YOUR INSTRUCTIONS – Report every line below that has the string "timestamp" in it.

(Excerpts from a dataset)
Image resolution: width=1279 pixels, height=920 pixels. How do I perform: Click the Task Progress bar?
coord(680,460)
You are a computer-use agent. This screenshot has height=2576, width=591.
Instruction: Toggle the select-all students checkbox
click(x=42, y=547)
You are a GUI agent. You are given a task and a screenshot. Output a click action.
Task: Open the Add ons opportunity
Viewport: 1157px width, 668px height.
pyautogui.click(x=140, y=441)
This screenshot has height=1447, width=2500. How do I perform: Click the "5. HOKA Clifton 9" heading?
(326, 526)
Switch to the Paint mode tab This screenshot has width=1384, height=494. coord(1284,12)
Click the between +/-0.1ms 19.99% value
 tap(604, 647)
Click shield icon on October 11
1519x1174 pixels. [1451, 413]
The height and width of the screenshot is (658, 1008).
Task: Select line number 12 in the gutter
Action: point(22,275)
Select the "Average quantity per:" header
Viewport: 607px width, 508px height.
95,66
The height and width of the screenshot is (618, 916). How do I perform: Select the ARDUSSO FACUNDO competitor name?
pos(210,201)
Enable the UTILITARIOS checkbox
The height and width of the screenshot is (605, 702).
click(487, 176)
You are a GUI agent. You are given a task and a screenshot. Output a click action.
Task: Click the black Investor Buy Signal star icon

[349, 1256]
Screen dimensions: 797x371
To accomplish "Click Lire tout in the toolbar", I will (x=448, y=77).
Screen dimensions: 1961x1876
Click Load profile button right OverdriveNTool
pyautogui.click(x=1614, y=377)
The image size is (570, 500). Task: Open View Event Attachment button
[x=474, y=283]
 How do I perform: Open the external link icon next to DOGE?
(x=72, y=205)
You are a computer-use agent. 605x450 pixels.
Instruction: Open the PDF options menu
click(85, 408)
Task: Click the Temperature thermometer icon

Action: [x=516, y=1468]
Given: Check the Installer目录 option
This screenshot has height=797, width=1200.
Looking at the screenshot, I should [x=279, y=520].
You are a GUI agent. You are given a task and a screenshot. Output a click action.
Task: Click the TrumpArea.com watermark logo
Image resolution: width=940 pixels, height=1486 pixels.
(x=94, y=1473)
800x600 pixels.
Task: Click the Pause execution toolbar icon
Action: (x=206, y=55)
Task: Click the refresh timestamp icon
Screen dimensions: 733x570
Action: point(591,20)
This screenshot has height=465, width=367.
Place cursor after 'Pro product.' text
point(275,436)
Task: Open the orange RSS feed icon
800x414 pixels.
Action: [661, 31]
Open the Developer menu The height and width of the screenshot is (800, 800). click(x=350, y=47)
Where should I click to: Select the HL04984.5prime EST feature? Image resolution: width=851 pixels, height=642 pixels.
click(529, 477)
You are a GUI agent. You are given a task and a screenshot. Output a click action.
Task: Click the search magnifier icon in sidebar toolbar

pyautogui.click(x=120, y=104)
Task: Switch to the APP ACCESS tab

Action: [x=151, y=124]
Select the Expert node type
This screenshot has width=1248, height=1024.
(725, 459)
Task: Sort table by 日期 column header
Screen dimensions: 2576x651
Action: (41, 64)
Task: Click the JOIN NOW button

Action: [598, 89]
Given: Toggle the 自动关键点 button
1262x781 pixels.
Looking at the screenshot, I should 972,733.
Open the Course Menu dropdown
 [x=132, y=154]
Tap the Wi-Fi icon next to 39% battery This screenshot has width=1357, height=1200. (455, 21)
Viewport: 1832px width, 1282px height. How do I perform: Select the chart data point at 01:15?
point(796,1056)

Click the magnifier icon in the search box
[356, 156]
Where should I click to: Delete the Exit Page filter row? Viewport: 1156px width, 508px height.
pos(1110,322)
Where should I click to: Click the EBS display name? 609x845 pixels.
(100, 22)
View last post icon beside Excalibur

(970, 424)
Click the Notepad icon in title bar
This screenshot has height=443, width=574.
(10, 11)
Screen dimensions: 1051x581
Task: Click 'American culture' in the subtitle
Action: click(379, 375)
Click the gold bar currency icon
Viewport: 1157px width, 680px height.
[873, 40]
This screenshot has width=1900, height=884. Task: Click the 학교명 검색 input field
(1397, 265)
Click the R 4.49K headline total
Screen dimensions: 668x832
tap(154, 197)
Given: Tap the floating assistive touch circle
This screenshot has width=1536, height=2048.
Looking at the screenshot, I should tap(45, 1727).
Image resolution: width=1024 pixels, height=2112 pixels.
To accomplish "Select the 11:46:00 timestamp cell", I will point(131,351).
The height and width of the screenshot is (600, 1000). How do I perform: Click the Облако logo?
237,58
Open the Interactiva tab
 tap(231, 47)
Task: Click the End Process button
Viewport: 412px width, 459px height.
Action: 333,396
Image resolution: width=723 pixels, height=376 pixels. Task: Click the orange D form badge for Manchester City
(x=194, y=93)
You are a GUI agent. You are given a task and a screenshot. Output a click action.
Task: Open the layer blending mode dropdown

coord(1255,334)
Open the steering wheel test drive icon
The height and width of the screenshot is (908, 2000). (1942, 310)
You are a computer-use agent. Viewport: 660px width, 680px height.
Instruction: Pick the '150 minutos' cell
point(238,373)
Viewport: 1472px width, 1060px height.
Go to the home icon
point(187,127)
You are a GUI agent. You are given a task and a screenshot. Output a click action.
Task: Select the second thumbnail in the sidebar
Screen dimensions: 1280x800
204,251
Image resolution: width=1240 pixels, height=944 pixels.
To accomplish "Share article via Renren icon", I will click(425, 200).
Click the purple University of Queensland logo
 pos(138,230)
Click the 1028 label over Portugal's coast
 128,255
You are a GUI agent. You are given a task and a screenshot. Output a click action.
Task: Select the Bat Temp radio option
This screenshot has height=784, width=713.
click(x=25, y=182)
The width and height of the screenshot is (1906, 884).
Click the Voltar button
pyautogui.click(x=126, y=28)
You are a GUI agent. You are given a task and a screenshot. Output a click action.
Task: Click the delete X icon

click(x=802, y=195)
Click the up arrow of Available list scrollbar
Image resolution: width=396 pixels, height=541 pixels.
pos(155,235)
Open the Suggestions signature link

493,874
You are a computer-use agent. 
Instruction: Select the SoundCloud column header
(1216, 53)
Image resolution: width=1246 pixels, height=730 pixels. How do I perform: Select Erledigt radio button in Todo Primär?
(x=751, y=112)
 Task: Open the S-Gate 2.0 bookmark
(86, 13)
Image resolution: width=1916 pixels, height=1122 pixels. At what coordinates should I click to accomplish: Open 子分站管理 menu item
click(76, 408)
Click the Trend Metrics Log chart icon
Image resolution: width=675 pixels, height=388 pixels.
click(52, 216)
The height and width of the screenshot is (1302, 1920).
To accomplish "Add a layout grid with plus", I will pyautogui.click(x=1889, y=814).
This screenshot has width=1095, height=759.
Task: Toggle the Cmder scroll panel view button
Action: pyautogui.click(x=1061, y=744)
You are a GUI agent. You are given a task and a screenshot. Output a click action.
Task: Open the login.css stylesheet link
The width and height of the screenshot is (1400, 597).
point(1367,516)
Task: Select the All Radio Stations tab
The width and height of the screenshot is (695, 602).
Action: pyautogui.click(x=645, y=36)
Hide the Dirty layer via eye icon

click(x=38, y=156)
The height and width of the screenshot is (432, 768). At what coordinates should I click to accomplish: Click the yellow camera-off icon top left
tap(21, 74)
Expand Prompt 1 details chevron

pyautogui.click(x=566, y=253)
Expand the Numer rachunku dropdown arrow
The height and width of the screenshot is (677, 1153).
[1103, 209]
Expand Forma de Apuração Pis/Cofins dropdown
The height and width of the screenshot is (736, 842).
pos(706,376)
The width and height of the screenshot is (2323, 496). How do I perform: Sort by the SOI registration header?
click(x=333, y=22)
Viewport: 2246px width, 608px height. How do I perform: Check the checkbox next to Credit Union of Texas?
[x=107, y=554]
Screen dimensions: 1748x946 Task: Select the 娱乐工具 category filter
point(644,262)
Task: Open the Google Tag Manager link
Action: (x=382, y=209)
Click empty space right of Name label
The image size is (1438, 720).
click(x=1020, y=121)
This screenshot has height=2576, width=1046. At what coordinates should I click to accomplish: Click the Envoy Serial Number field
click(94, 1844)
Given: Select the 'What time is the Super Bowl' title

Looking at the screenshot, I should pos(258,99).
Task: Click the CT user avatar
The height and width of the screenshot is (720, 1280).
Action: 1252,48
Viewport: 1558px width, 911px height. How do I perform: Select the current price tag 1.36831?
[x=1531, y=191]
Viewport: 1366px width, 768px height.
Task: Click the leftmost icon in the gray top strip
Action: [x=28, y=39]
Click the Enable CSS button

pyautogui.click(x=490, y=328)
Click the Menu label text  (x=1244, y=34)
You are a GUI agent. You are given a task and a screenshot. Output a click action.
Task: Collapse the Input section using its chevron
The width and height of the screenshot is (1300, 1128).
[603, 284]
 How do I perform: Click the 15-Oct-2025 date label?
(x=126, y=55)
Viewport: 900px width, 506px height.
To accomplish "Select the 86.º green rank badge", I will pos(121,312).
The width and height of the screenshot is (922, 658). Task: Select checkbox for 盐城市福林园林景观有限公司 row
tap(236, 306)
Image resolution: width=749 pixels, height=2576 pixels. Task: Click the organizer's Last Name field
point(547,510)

PROBLEM SOLUTION –
Task: Click the refresh timestamp icon
To accomplish "Select the 11:46:00 timestamp cell", I will point(131,351).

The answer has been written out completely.